Supplied text
--
Degree Name

Doctor of Philosophy


School of Medicine


Background: Surfing manoeuvres such as aerials have emerged as an impactful way for competitive surfers to significantly change the outcome of a heat, providing them with a competitive advantage when performed successfully. Although these manoeuvres have drawn some attention from the scientific community, no research has been undertaken to comprehensively evaluate the performance of aerials and to identify how they can be trained for.

Research Question: The overall aim of this thesis was to systematically evaluate the performance of aerial manoeuvres in surfing in order to develop evidence-based recommendations, which could be used to improve aerial performance and training in skilled surfers.
--
Collected data:
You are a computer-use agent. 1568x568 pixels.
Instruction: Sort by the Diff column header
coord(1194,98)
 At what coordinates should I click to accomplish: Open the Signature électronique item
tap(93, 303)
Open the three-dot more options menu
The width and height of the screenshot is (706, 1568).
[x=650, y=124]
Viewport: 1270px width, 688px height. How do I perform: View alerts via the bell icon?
--
Exercise requirements
(1) According to the surfing thesis abstract, why have aerials become important to competitive surfers? Please answer in one to three sentences.
(2) For each statement, say whether it agrees with the surfing thesis abstract. Answer yes or no and quote the deciding words.
(a) The thesis was submitted for a Doctor of Philosophy degree.
(b) Earlier research had already comprehensively evaluated the performance of aerials.
(c) The recommendations were meant for beginner surfers.

Solution list
(1) Aerials have emerged as an impactful way for competitive surfers to significantly change the outcome of a heat. When performed successfully, they give surfers a competitive advantage.

(2)
(a) Yes: "Doctor of Philosophy"
(b) No: "no research has been undertaken to comprehensively evaluate the performance of aerials"
(c) No: "improve aerial performance and training in skilled surfers"